* [TASK INSTRUCTIONS] Only an exact copy of the lines from the one containing "You are a GUI" through the last line of the material below belongs in the answer, with no pictures.

* [TASK INPUTS]
┄┄┄┄┄┄┄┄┄┄
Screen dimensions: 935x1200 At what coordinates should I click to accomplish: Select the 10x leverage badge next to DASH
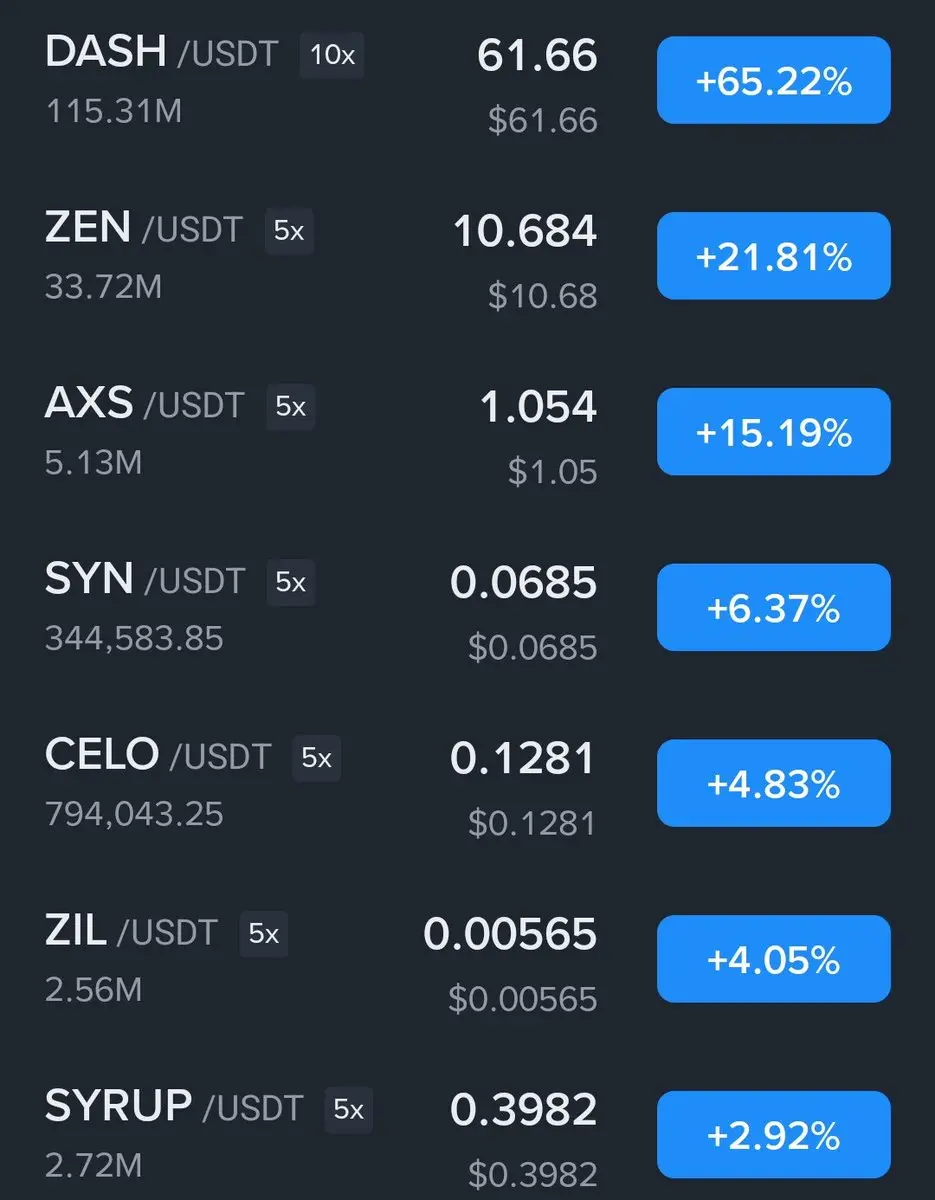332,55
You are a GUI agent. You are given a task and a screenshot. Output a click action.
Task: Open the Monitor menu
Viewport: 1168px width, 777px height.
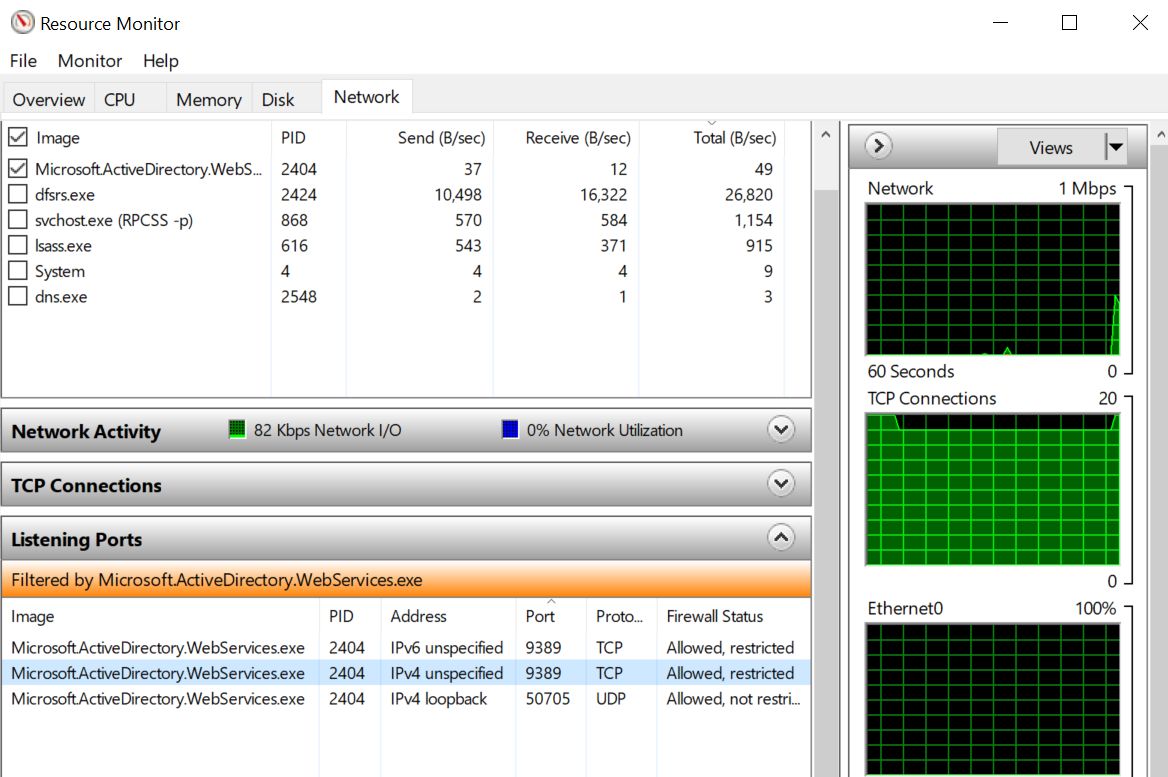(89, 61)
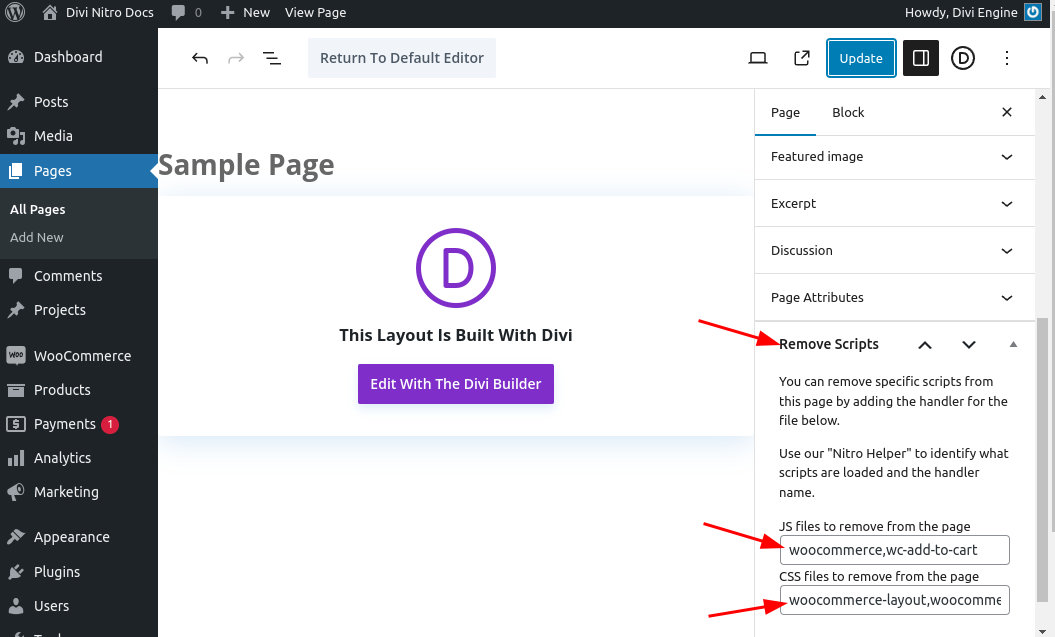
┄┄┄┄┄┄┄┄┄┄
* [COMPLETED EXERCISE]
You are a GUI agent. You are given a task and a screenshot. Output a click action.
Task: Open the Monitor menu
Viewport: 1168px width, 777px height.
(89, 61)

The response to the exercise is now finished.